Canvas: Hardware accelerated
Canvas out-of-process rasterization: Disabled
Direct Rendering Display Compositor: Disabled
Compositing: Hardware accelerated
Multiple Raster Threads: Enabled
OpenGL: Enabled
Rasterization: Hardware accelerated on all pages
Raw Draw: Disabled
Skia Renderer: Enabled
Video Decode: Hardware accelerated
Video Encode: Software only. Hardware acceleration disabled
Vulkan: Disabled
WebGL: Hardware accelerated
WebGL2: Hardware accelerated

Screen Capture

The screen capture is performed by FFmpeg with X11 as the input source. NVIDIA GPU that is used in G5 instances provides NVENC - a hardware accelerated video encoding module. Since we’ve built a custom version of FFmpeg with CUDA libraries, we can now encode HEVC (H.265) videos with FFmpeg entirely on the GPU, offloading the CPU for other tasks.

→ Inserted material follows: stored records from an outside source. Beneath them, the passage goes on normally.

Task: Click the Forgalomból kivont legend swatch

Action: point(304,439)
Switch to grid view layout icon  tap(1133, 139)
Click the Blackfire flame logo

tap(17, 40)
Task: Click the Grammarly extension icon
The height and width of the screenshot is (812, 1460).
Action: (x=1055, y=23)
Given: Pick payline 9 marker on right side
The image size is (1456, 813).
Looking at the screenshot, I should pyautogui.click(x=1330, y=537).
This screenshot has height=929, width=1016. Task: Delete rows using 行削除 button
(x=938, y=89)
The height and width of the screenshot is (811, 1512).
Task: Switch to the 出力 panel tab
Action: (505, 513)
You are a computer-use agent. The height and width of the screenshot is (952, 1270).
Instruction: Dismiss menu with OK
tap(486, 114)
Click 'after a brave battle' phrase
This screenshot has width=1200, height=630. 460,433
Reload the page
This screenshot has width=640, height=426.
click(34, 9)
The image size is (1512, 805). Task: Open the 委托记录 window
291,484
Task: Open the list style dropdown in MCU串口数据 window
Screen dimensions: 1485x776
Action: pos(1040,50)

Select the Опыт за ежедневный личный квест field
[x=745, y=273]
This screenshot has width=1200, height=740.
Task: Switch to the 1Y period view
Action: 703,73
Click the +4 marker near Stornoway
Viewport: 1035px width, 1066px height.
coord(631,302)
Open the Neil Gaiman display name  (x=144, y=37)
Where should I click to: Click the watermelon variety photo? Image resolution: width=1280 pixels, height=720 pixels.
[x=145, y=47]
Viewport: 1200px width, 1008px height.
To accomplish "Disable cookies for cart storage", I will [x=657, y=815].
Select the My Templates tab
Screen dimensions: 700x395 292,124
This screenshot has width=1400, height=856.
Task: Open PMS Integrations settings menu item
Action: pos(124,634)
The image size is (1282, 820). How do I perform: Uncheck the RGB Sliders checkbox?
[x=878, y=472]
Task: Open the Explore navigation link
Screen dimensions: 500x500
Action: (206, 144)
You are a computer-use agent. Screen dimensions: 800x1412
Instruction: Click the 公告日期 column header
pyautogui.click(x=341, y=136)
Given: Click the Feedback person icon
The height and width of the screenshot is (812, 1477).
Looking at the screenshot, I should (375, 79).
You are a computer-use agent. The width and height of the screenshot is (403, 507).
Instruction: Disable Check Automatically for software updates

This provides us with the ability to capture and compress HD videos in realtime at high FPS. The command for FFmpeg to capture the screen is the following:

FFmpeg screen recordingsource
# https://en.wikipedia.org/wiki/FFmpeg
# https://en.wikipedia.org/wiki/X_Window_System#Key_terms
ffmpeg \
-f x11grab \ # Capture the X Window System
-hwaccel nvdec -hwaccel_output_format cuda \ # Enable GPU acceleration with NVDEC
-thread_queue_size 2048 -probesize 10M -analyzeduration 10M \ # Optimizations
-framerate 30 -s 1920x1080 \ # Input stream parameters
-i :99.0 \ # Capture "display" 99 and "screen" 0
-c:v hevc_nvenc \ # Encode as HEVC (H.265) on GPU with NVENC
-preset fast -movflags +faststart -g 999999 \ # Optimize for screen capture
~/output.mp4

FFmpeg runs for the requested amount of seconds, then stops and the resulting MP4 file is served to the user. The following video has been recorded from this CodePen demo. Thanks to the hardware acceleration, it is smooth and crisp.

Conclusion

As you can see, the toolset for server-side GPU applications has matured enough that building a simple app can take just a few hours. With the power of cloud scalability and the modern software, you can build things that were hard or even unimaginable just a decade ago.